GBDT Leaf Kernel
MoGBDTKernelRegressor
GBDT-as-learned-kernel regressor with five interchangeable heads.
Wraps a pre-trained tree ensemble and exposes prediction heads on the induced leaf kernel. Default head exact_gbdt recovers the base GBDT prediction exactly via the generalized Nadaraya-Watson representation (Theorem 1 of the GBDT-GNW paper).
Parameters
base_model : fitted XGBoost regressor (or MoXGBRegressor wrapper)
Pre-trained ensemble whose leaf geometry will be re-used.
name : str, optional
Identifier. Default: "GBDTKernel".
kernel_topk : int, default=200
Number of training neighbors used by the NW heads.
kernel_rho : float, default=1.0
Sharpening exponent: w_i \propto K(x, x_i)^rho.
ridge_lambda : float, default=1.0
KRR regularization on the leaf one-hot basis.
n_clusters : int, default=8
Number of behavioral cohorts for cluster-gated residual repair.
gate_mode : {“defensive”, “adaptive”}, default=“defensive” nystrom_landmarks : int, default=300 residual_gamma_max : float, default=1.5 gate_tmin : float, default=1.96 shrink_tau : float, default=20.0 random_state : int, default=0
__init__(base_model, name=None, kernel_topk=200, kernel_rho=1.0, ridge_lambda=1.0, n_clusters=8, gate_mode='defensive', nystrom_landmarks=300, residual_gamma_max=1.5, gate_tmin=1.96, shrink_tau=20.0, random_state=0)

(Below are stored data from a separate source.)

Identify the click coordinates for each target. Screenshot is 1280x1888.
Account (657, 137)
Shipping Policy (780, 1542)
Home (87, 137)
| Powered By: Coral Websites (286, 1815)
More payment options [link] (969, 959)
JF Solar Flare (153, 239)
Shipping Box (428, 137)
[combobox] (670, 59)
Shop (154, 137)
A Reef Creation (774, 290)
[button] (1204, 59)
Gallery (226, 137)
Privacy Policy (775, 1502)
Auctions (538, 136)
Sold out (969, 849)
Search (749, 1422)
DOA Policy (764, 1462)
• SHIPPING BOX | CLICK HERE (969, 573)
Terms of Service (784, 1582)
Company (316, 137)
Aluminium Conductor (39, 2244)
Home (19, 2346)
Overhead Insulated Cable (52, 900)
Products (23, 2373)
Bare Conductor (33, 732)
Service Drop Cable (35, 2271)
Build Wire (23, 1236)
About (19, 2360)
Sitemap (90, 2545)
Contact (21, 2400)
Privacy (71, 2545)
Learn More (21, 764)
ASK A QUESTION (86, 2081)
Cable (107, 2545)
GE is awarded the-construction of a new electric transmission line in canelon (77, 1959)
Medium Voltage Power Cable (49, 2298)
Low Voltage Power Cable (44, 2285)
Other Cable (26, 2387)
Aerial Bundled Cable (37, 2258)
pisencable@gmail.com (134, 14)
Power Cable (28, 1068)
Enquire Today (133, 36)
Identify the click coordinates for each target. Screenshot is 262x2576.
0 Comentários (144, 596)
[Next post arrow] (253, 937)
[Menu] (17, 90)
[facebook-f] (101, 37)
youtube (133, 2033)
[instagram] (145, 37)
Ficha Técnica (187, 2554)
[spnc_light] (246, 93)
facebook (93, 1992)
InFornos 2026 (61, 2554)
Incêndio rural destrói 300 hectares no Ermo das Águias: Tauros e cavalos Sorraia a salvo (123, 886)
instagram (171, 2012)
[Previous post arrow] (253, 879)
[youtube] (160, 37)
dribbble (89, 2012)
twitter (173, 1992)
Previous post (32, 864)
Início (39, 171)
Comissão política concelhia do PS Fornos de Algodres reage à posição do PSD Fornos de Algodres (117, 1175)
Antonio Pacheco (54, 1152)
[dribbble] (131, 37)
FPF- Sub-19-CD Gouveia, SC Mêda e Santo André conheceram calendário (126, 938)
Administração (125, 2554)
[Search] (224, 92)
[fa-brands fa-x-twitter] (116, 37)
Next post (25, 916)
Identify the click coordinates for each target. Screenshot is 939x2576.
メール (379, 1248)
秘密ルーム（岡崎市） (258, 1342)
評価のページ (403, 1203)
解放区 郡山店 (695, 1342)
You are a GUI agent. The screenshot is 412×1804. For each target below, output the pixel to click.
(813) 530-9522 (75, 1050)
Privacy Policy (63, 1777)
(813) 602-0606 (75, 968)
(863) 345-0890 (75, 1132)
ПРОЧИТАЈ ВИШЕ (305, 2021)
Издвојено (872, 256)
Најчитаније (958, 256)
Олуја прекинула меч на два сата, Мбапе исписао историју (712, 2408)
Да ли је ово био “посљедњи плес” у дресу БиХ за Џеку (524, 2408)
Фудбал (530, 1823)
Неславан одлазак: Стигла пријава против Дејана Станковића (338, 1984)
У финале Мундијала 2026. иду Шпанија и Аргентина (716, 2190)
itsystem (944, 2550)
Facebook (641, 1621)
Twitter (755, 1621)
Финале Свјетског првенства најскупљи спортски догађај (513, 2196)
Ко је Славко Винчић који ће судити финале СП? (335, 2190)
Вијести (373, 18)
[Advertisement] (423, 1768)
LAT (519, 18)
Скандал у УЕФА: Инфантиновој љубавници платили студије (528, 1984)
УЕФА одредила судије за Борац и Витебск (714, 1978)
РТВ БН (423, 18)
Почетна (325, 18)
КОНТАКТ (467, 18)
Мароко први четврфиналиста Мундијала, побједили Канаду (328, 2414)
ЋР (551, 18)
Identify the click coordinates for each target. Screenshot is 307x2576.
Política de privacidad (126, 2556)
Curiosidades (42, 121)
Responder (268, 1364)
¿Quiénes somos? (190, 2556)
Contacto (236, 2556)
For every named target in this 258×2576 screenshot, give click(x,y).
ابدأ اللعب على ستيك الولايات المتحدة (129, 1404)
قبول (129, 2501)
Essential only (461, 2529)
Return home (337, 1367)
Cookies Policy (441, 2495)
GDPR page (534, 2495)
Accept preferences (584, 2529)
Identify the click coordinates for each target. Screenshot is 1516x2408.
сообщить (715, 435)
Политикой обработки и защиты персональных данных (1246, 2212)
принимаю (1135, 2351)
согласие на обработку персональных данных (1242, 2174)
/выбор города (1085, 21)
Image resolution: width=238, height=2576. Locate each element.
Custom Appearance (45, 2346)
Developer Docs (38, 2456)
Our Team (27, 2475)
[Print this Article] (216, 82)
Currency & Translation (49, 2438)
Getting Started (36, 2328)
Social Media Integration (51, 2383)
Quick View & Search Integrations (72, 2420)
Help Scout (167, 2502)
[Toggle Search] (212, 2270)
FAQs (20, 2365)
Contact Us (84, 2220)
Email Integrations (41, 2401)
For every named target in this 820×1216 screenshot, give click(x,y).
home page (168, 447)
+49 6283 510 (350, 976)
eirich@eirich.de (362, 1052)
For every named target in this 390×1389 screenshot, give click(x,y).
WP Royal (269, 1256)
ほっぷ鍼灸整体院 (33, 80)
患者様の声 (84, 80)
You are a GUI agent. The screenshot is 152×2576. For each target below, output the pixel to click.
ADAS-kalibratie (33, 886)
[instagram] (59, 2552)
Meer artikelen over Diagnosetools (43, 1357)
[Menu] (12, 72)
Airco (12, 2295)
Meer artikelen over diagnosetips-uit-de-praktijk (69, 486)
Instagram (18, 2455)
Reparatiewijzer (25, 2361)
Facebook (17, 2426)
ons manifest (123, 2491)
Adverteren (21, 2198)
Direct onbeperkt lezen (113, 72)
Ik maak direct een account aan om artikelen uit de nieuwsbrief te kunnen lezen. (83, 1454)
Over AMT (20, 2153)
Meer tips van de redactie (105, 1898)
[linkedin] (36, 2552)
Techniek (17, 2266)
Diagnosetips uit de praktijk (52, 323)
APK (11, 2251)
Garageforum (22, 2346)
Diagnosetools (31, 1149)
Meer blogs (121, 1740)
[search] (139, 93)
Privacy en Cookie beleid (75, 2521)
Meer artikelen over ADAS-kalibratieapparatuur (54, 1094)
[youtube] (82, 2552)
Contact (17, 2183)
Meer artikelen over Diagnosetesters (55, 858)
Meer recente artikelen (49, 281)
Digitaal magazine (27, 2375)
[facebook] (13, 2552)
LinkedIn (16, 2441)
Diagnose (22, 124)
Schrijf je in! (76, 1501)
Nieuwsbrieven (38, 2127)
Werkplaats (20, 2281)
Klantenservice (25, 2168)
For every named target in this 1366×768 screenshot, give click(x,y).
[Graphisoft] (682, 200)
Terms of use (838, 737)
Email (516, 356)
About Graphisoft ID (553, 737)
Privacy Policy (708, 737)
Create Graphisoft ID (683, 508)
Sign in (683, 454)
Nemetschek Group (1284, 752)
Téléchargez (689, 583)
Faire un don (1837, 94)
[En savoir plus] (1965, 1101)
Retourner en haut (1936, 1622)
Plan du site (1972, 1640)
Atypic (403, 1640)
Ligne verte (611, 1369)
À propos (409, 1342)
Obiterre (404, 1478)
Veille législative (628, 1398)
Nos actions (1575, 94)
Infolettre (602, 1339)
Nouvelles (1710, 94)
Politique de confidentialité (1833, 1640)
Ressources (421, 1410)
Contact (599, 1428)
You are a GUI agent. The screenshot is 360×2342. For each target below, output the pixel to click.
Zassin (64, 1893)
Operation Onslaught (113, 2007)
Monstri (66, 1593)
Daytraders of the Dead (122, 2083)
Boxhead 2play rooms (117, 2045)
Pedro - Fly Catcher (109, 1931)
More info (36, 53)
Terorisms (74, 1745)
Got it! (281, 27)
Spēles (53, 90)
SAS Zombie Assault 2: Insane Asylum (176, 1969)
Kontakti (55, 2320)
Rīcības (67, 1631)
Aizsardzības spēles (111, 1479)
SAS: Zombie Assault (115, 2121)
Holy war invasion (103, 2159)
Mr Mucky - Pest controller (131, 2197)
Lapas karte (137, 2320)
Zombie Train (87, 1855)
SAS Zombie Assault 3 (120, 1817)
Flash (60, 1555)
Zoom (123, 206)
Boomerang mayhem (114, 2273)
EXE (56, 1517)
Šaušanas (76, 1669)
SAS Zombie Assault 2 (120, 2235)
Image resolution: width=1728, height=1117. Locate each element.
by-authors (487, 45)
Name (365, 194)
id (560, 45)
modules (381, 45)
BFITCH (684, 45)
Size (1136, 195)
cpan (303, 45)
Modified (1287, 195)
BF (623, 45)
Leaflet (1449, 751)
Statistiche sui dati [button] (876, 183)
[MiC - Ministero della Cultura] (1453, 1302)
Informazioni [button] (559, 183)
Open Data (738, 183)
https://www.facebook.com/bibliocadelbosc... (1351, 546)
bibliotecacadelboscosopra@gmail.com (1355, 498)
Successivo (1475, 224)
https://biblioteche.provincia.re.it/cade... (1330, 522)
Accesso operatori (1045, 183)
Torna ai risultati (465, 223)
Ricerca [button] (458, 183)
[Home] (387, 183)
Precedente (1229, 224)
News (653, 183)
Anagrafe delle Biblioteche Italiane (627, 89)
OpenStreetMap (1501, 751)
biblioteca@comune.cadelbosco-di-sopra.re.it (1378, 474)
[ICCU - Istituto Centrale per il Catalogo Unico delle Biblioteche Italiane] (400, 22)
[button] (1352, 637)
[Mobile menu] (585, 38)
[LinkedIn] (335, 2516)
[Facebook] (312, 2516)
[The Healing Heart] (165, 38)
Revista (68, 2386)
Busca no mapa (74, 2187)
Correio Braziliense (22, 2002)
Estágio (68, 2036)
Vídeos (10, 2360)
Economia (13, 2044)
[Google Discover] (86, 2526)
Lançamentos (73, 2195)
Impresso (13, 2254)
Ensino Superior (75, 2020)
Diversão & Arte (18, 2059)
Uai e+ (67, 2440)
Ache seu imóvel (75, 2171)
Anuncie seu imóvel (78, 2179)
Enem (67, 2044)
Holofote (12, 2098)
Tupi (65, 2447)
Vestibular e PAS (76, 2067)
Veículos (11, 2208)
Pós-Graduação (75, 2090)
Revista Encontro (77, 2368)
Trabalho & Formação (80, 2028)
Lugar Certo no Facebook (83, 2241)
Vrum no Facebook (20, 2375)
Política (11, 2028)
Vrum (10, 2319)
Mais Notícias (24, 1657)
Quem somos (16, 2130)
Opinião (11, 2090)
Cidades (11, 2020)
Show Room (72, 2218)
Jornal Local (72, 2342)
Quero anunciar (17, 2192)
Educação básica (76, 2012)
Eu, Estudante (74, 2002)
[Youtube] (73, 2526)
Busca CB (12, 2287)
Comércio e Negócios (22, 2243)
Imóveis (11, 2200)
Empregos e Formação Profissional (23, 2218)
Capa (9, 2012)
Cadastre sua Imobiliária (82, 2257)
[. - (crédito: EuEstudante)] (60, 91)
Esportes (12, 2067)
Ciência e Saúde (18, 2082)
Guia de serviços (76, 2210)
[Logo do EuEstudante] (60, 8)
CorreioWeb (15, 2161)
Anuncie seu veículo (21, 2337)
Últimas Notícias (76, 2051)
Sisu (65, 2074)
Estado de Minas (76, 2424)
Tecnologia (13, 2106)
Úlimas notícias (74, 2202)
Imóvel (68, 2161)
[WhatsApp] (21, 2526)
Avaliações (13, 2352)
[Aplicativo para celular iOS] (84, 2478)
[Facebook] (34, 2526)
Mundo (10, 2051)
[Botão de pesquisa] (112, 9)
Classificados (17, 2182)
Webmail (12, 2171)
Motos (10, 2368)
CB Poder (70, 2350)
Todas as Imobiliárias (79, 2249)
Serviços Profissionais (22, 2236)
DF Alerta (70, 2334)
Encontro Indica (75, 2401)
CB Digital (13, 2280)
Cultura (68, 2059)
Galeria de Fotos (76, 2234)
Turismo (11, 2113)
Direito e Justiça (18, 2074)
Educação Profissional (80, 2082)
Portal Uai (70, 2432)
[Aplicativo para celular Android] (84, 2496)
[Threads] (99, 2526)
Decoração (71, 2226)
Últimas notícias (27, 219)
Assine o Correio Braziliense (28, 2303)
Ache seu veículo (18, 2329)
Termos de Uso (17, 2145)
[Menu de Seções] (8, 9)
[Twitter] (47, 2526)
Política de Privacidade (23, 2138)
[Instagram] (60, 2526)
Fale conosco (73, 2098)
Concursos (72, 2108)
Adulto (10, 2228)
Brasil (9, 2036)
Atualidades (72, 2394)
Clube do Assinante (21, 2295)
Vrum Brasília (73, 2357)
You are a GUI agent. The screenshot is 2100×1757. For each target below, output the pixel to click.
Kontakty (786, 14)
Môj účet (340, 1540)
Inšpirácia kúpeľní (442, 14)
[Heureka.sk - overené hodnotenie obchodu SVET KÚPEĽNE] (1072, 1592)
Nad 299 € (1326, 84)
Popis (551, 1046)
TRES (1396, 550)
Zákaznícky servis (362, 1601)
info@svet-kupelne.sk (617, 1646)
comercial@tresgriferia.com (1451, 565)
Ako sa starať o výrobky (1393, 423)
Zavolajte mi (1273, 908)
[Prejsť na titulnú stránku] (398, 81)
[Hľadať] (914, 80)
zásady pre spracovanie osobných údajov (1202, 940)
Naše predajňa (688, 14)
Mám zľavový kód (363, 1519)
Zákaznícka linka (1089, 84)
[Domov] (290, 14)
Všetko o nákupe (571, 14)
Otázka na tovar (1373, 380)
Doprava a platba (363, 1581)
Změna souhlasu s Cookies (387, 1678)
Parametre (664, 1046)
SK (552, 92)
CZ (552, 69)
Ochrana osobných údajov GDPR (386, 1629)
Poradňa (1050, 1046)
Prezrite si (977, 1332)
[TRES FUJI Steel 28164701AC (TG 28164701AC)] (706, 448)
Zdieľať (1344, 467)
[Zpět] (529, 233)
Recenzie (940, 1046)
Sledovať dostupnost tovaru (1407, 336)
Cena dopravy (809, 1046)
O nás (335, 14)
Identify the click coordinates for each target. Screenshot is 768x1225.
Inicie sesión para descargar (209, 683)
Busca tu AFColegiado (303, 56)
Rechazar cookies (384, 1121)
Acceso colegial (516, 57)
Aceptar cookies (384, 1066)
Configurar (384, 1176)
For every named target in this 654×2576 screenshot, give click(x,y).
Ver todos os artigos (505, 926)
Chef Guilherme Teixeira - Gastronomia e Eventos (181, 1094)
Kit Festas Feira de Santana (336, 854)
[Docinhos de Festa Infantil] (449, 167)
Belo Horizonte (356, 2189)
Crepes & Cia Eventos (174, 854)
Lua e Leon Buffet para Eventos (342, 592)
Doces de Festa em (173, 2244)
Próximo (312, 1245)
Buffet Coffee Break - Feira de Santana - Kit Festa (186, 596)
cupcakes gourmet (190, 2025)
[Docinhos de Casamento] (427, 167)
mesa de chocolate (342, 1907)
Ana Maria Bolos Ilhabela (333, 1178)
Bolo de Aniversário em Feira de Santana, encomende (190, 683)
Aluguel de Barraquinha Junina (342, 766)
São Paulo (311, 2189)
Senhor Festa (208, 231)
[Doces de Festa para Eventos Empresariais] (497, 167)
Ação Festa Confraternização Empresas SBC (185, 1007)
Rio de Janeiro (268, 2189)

fit(X, y, sample_weight=None, X_val=None, y_val=None, feature_names=None, verbose=False)
predict(X, head='exact_gbdt')
Predict in target space using the chosen head.
explain_local(X, sample_index=0, feature_names=None)
Local TKLE evidence ledger for a single query.
Returns
ValidationResult
result.value contains the full ledger. result.table is a top-20-neighbor table. result.plot('weight_bar') and result.plot('neighbor_scatter') show the prediction’s evidence.
get_evidence_diagnostics(X)
Six TKLE diagnostics (neff, Delta_y, Delta_q, G_q, Delta_K, C_cal) across a query batch.
Returns
ValidationResult
result.table summarizes each diagnostic’s distribution; result.plot('neff') etc. show individual histograms.
importance_global(X, feature_names=None)
Kernel-weighted feature importance: features whose neighbors are tightly concentrated (small within-neighborhood dispersion) are deemed important under the learned geometry.
get_neighbor_analysis(X, sample_index=0)
Top-k neighbor table for a single query.
nominate_head(X_val, y_val)
Run the GNW-paper diagnostics and recommend a head.
diagnose_weakness(top_features=8, n_bins=10)
Per-cluster weakness scores + JS feature profile (paper_cluster_gated §4).
predict_with_context(X_query, context_X, context_y, head='gnw_label')
In-context prediction: use the supplied (context_X, context_y) pool as the NW memory instead of the original training set.
The base kernel geometry is unchanged (it is the fitted GBDT’s leaf kernel); only the keys/values are replaced by the user-provided context. Useful for “what if I had observed this set of cases?” explanations.
Parameters
X_query : ndarray
Queries to predict.
context_X : ndarray
Context features (acts as the NW memory).
context_y : ndarray
Context labels.
head : {“gnw_label”, “gnw_leaf”}, default=“gnw_label”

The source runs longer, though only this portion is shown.